I have a large tab-separated data table with thousands of rows and dozens of columns and it has missing data marked as "na". For example,
na 0.93 na 0 na 0.51
1 1 na 1 na 1
1 1 na 0.97 na 1
0.92 1 na 1 0.01 0.34
I would like to calculate the mean of each column, but making sure that the missing data are ignored in the calculation.
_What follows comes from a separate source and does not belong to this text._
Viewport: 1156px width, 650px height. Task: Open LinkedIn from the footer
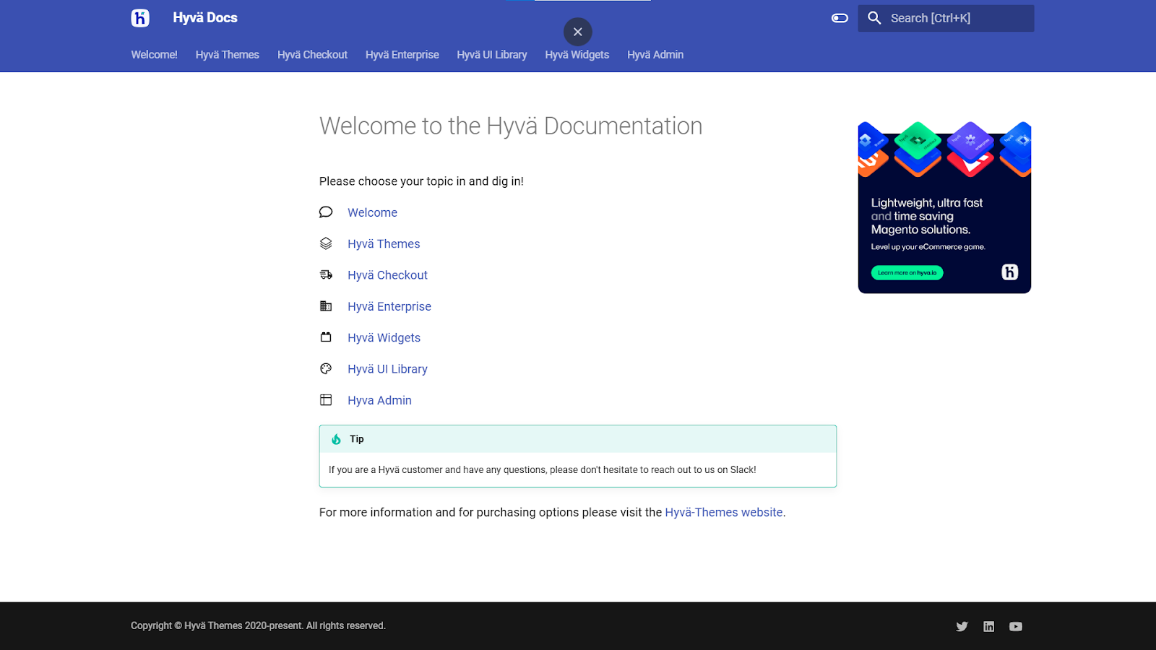(988, 626)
For example, the mean of column 1 should be 0.97. I believe I could use awk but I am not sure how to construct the command to do this for all columns and account for missing data.
All I know how to do is to calculate the mean of a single column but it treats the missing data as 0 rather than leaving it out of the calculation.
awk '{sum+=$1} END {print sum/NR}' filename

This is obscure, but works for your example
awk '{for(i=1; i<=NF; i++){sum[i] += $i; if($i != "na"){count[i]+=1}}} END {for(i=1; i<=NF; i++){if(count[i]!=0){v = sum[i]/count[i]}else{v = 0}; if(i<NF){printf "%f\t",v}else{print v}}}' input.txt
EDIT:
Here is how it works:
awk '{for(i=1; i<=NF; i++){ #for each column
sum[i] += $i; #add the sum to the "sum" array
if($i != "na"){ #if value is not "na"
count[i]+=1} #increment the column "count"
} #endif
} #endfor
END { #at the end
for(i=1; i<=NF; i++){ #for each column
if(count[i]!=0){ #if the column count is not 0
v = sum[i]/count[i] #then calculate the column mean (here represented with "v")
}else{ #else (if column count is 0)
v = 0 #then let mean be 0 (note: you can set this to be "na")
}; #endif col count is not 0
if(i<NF){ #if the column is before the last column
printf "%f\t",v #print mean + TAB
}else{ #else (if it is the last column)
print v} #print mean + NEWLINE
}; #endif
}' input.txt #endfor (note: input.txt is the input file)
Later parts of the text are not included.